The effect of verapamil on GABA and dopamine release does not involve voltage-sensitive calcium channels.

The effect of verapamil, which belongs to the group of drugs collectively referred to as 'organic Ca2+ channel blockers', was investigated on the basal and stimulated release of the neurotransmitters dopamine and GABA in rat striatum synaptosomes. Verapamil inhibits the Na(+)-dependent release of GABA in response to depolarization with an IC50 of 25 microM, whereas it is unable to modify the Na2(+)-independent, Ca2(+)-dependent fraction of GABA release induced by high K+ depolarization. Verapamil does not modify the basal release of GABA but stimulates the basal release of dopamine in a dose-dependent manner (ED50 5 microM).
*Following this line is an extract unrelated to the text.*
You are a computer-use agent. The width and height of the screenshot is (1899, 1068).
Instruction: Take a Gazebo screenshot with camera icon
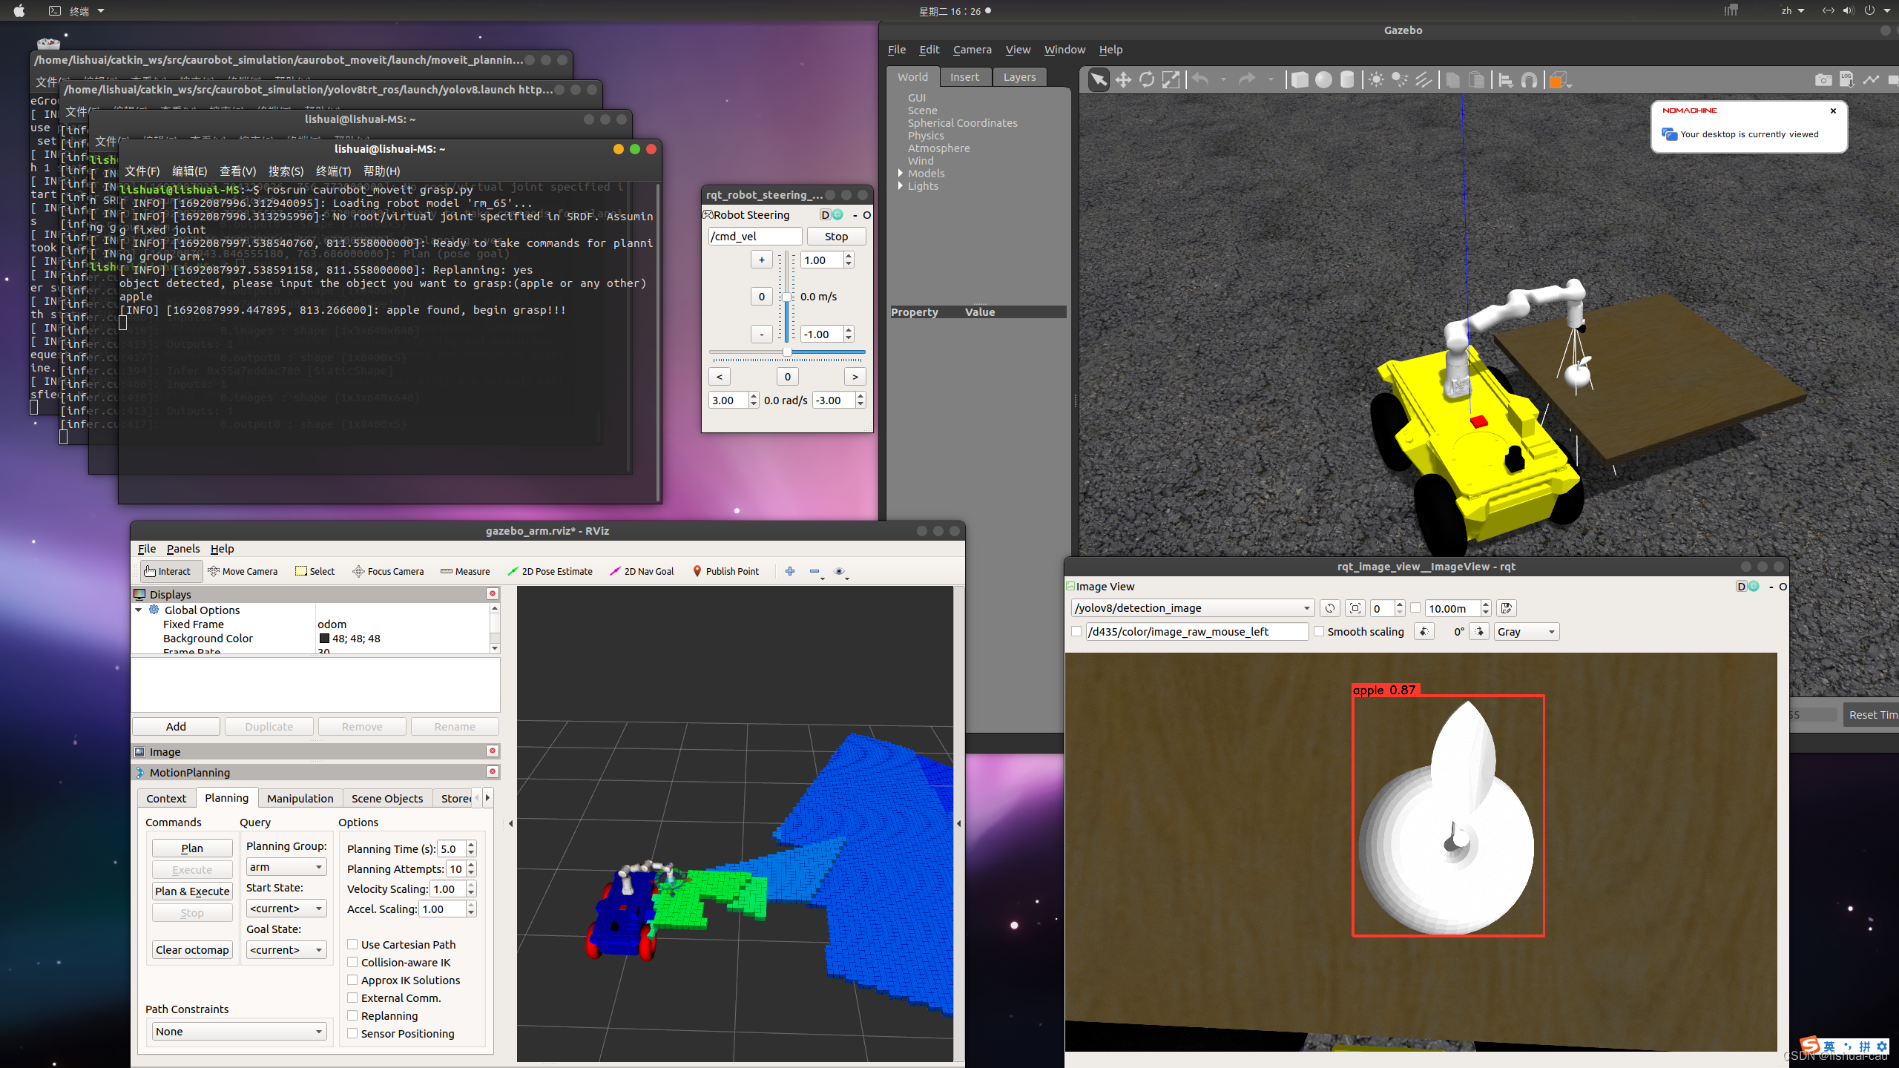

This verapamil-induced outflow of dopamine is independent of Ca2+ and occurs in the presence of tetrodotoxin, indicating that it is not mediated by voltage-sensitive Ca2+ or Na+ channels of the presynaptic membrane. Dopamine release induced by verapamil is cumulative with that induced by depolarizing agents (high K+ or veratridine). As verapamil, pimozide, a neuroleptic of the diphenylbutylpiperidine type, increases the basal and stimulated release of dopamine. We conclude that the opposite effects of verapamil of GABA and dopamine release are due to differences in the releasable fractions of these 2 types of neurotransmitters. Besides, none of these effects are directly linked with the blockade of voltage-operated Ca2+ channels of the presynaptic membrane.